Leaders across Europe’s financial services sector continue to integrate Artificial Intelligence (AI) and Generative AI (GenAI) technologies into their operations to achieve productivity and efficiency uplifts, according to the second EY European Financial Services AI Survey, but only 9% rank themselves ahead of the curve. Whilst leaders’ aspirations for a more AI-enabled business are high and 28% say they have accelerated overall AI adoption over the last year, most firms remain in the early, experimental stages, especially when it comes to GenAI.
The new survey data, which canvassed the views of European financial services executives at over 100 firms representing an aggregate market cap of almost €880bn, finds that only 31% of firms across Europe believe they are on track with overall AI integration. Just 11% of executives say their firm is prepared for incoming AI regulation, and despite 78% acknowledging their workforce has only some, limited or no experience of the newest GenAI-related technologies, only a quarter of firms have established new training and upskilling programmes, with 60% still in the planning phase.
Omar Ali, EY Global Financial Services Leader, comments: “GenAI continues to sit high on the agenda for financial services leadership teams, promising well-acknowledged new levels of productivity gain. There is little doubt within the sector that harnessing AI – and increasingly GenAI – is game-changing, but the implementation of an evolving technology, to budget, within risk appetite and across an entire workforce, is hugely complex and challenging. Whilst some firms have made huge leaps in adopting AI and have seen real benefits, many are struggling to keep pace.

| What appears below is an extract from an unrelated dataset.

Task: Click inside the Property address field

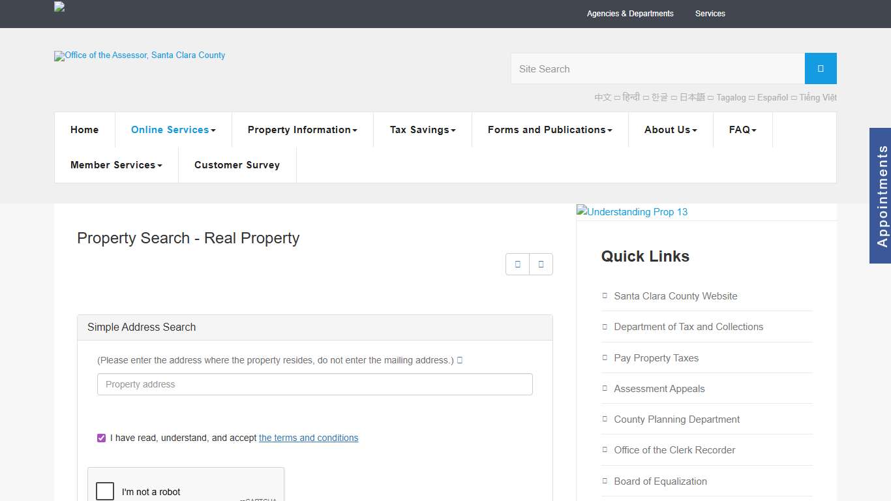Action: 314,384

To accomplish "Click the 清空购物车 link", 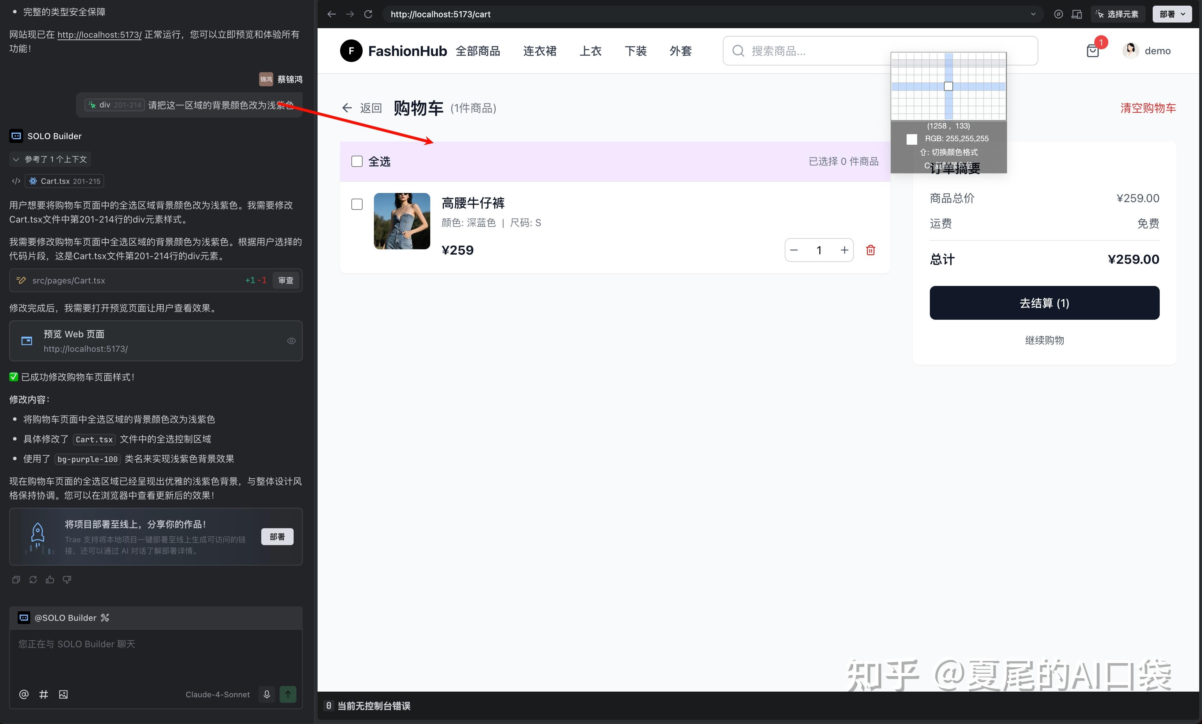I will pos(1148,108).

“GenAI is developing faster than many other technological innovations of recent times, and demands new, progressive skill sets. The firms that ramp up regulatory preparations, build an appropriate risk and control framework, and roll out essential new training and upskilling programmes across their whole workforce – not just to the technical few – will be setting themselves apart from the competition.”
AI could impact up to a third of Europe’s finance roles – especially at entry-level
The majority (66%) of executives surveyed believe that over the next year up to a quarter (25%) of current European financial services roles could be impacted by ongoing AI integration, and 93% of executives say up to 10% of roles could become redundant. Despite this, only a quarter (25%) report their firm has an established training programme in place, 43% say plans are still in their infancy, and 29% confirm they currently have no training programmes in place – 12% of whom say they have no plans to develop one.
Entry level positions are expected to be particularly impacted, with 59% of leaders believing AI technologies will have a significant or even transformative impact on the roles and tasks undertaken by those joining the workforce….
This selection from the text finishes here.